Le località che rispondono a tre criteri su quattro e quindi sono considerate le migliori sono solo dodici: cinque sono in provincia di Viterbo, cinque in provincia di Alessandria e due in provincia di Torino. Appena dietro arrivano le altre undici aree continentali: una in provincia di Alessandria, due in Toscana, in provincia di Siena e Grosseto, due a Viterbo, due tra Bari e Matera, due tra Taranto e Matera, una a Bari e una a Matera.
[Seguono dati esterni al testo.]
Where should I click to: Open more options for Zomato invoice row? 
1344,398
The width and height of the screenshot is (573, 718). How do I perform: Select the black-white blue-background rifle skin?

Tutte e 67 le zone però rispettano le linee guida sulla sicurezza stilate nel 2014, ormai sette anni fa dall’Ispra, l’Istituto superiore per la protezione ambientale. «L’ordine di idoneità», si legge sui documenti, «verrà utilizzato soltanto nel caso in cui dovessero essere avanzate più candidature alla localizzazione del deposito nazionale da parte di enti Locali». Il percorso è solo all’inizio e per arrivare qui sono serviti anni.

L’attesa del nulla osta

La carta delle aree prevista dal decreto del 2010 è stata stilata da Sogin nel gennaio 2015. A luglio 2015 i due ministeri responsabili, quello dello Sviluppo economico e quello dell’Ambiente avevano promesso una procedura «articolata ma trasparente» nella quale «verranno coinvolti regioni ed enti locali interessati, cittadini e comunità scientifica». Il nulla osta dei due dicasteri per attivare quella procedura però è arrivato solo il 30 dicembre. Solo ora dunque parte il confronto sul modello del débat public – dibattito pubblico francese: un processo decisionale che per le infrastrutture strategiche prevede il coinvolgimento dei territori.

Enti locali, comuni, ma anche organizzazioni non governative hanno due mesi di tempo per inviare osservazioni sulle centinaia di documenti pubblicati sul sito depositonazionale.it. Greenpeace ha già lanciato un appello ai cittadini perché la consultazione pubblica sia partecipata anche dal basso. Dopo quattro mesi ci sarà un seminario nazionale, per discutere ancora tutti gli aspetti, tra cui quelli che potrebbero fare realmente la differenza: i benefici economici che potrebbero ricevere gli enti locali che accettano il deposito. Poi passeranno altri novanta giorni prima che la Sogin scriva la nuova carta di idoneità, che poi dovrà avere l’autorizzazione dell’Isin, l’ispettorato nazionale per la sicurezza nucleare e infine essere approvata per decreto. Un altro anno se va bene.

Ignorare la realtà

I ritardi ci sono costati a luglio del 2019 una sentenza della Corte di giustizia Ue per inadempienza che la Commissione europea per ora non ha ancora trasformato in sanzione. E nel frattempo le scorie italiane non sono sparite. Quelle derivanti dalle centrali nucleari dismesse le abbiamo inviate soprattutto all'estero pagando contratti con società britanniche e francesi. Ma restano anche otto depositi temporanei in Italia. La stragrande maggioranza del materiale radioattivo esaurito, quello rimosso da un nocciolo di un reattore, per l’ultimo rapporto dell’Isin, è in Piemonte (per l’83 per cento). In particolare nel comune di Saluggia, in una area vicino al fiume Dora Baltea che non è nemmeno idrologicamente adatta. Ma poi ci sono altri rifiuti che continuiamo a produrre: il Lazio spicca con il 30 per cento del volume totale.

Nel deposito nazionale dovrebbero essere stoccati in maniera sicura sia i rifiuti a bassa attività che quelli a medio alta: i primi perdono la radioattività dopo 300 anni, i secondi dopo migliaia. Il costo dell’impianto sarà, secondo Sogin, attorno a i 900 milioni.

L’accordo con Arera per le tariffe da mettere in bolletta, secondo l’ultimo bilancio, non è ancora stato trovato. Ma l’azienda spiega che un ritardo nella costruzione del deposito nazionale «rappresenterebbe un costo che, per i soli oneri di esercizio e manutenzione, oscilla tra un milione e 4 milioni di euro per ciascun sito in cui è presente è un deposito, senza tener conto dei costi dell’eventuale realizzazione di nuovi depositi temporanei».